The importance of flowering plants as a crucial step for life on Earth can’t be overstated. Apart from keeping livable ecosystems balanced, flowering plants also provide animals with a source of food and nutrition, without which any evolution – at least for the larger animals – would have been impossible.
1. The Great Oxidation Event
You’d be surprised to know that for about half of Earth’s history, its atmosphere was almost entirely devoid of oxygen. It wasn’t always an oxygen-rich world waiting for oxygen-based organisms to come along and inhabit it. In fact, there’s a good chance that may have never happened at all, if not for something that occurred around 2.4 billion years ago.
Called the Great Oxidation Event, it was by far the most important event for life on Earth, as well as one of the most mysterious.
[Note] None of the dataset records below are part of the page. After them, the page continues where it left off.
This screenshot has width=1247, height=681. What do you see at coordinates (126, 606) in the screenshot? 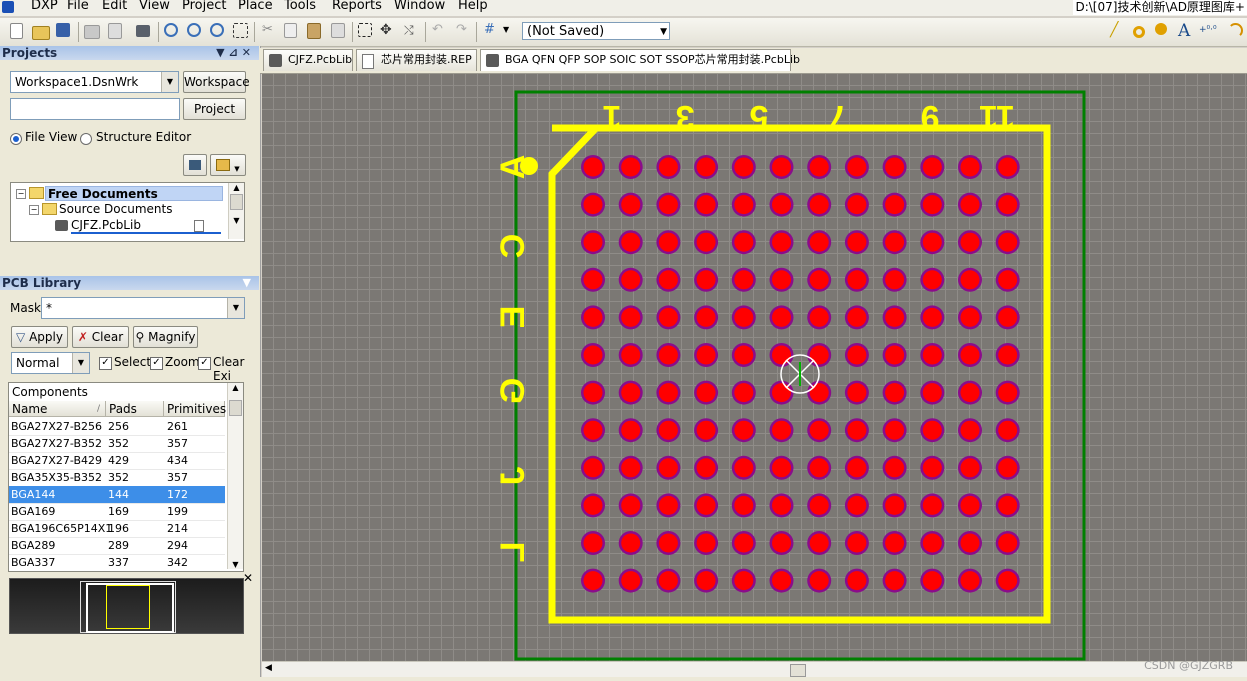
I see `component-preview` at bounding box center [126, 606].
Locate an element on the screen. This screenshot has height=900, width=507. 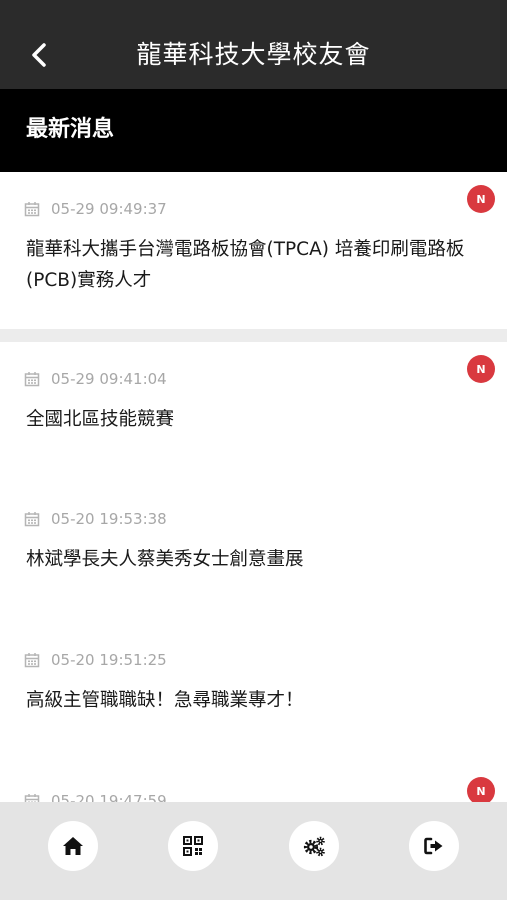
news-date: 05-29 09:41:04 is located at coordinates (109, 379).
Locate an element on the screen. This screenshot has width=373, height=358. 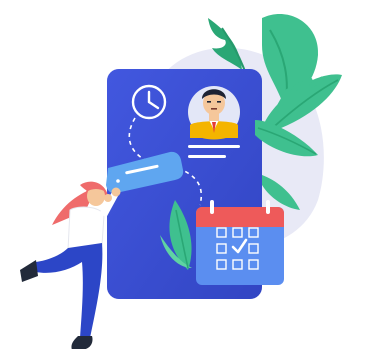
profile-avatar-icon is located at coordinates (214, 113).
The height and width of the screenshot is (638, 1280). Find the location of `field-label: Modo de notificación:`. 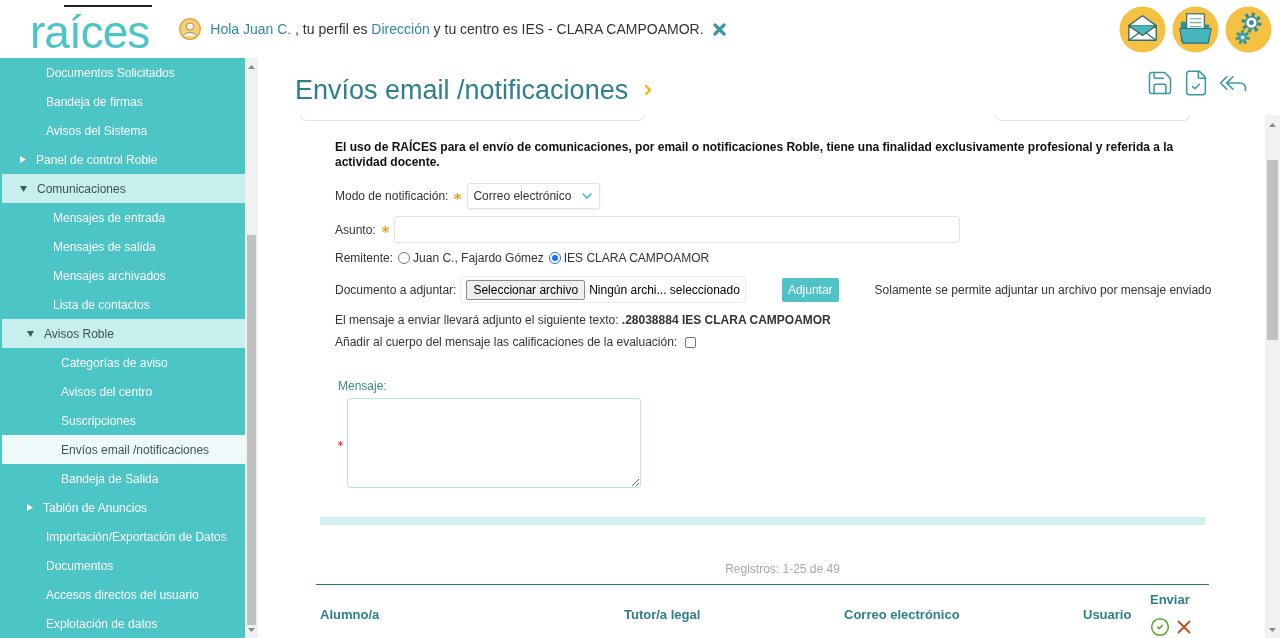

field-label: Modo de notificación: is located at coordinates (392, 196).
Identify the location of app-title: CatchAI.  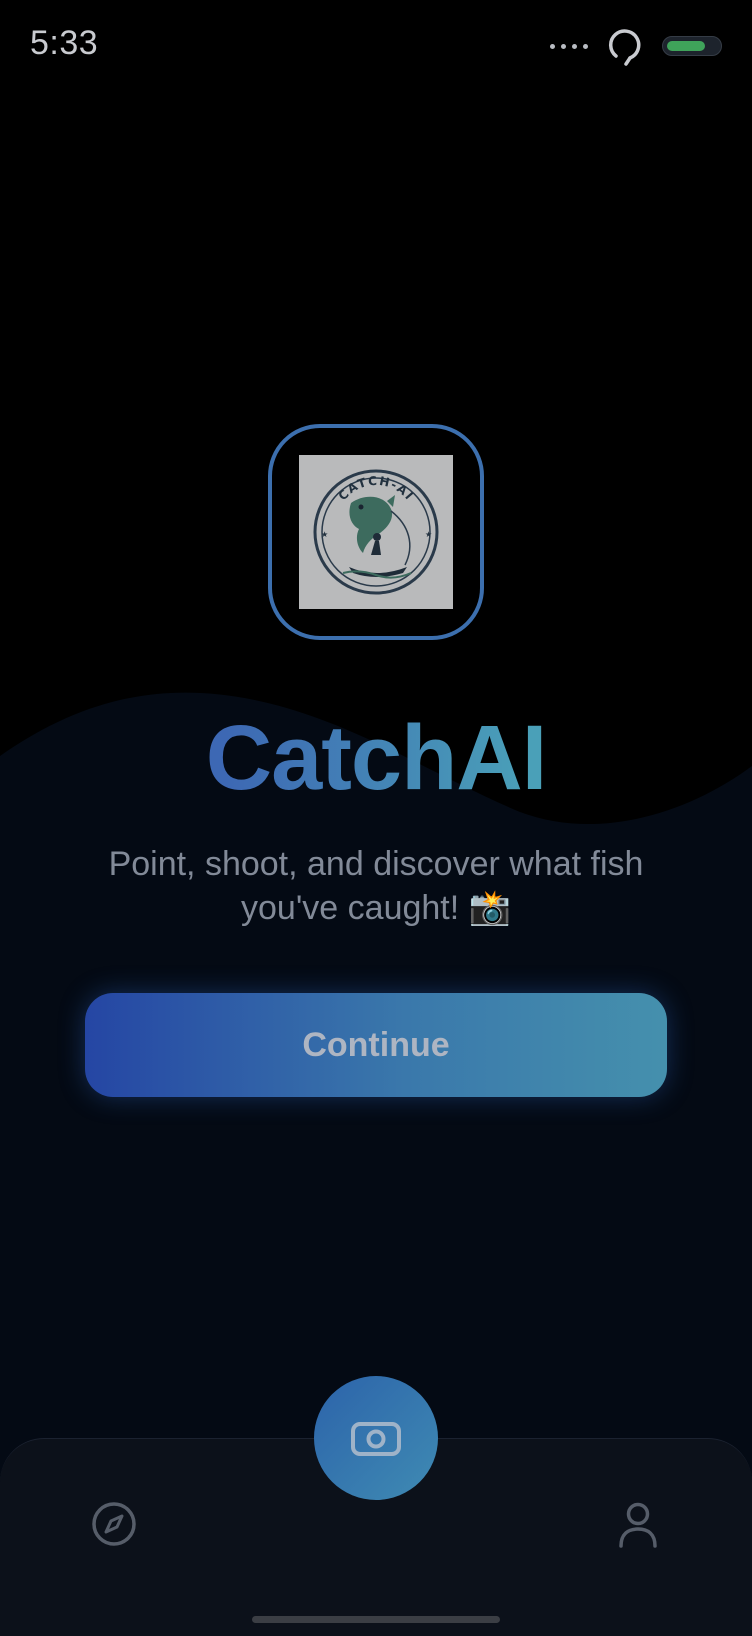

Around that time, something pumped the Earth’s atmosphere with huge amounts of oxygen, setting the stage for every major development in the course of our evolution since. Some scientists suspect a kind of bacteria – cyanobacteria – that releases oxygen as a byproduct, which may have contributed to the rising oxygen levels at that time.
Whatever its origins, the Great Oxidation Event was the single most pivotal point for life on Earth, as without oxygen, most of the life forms found on Earth today wouldn’t exist.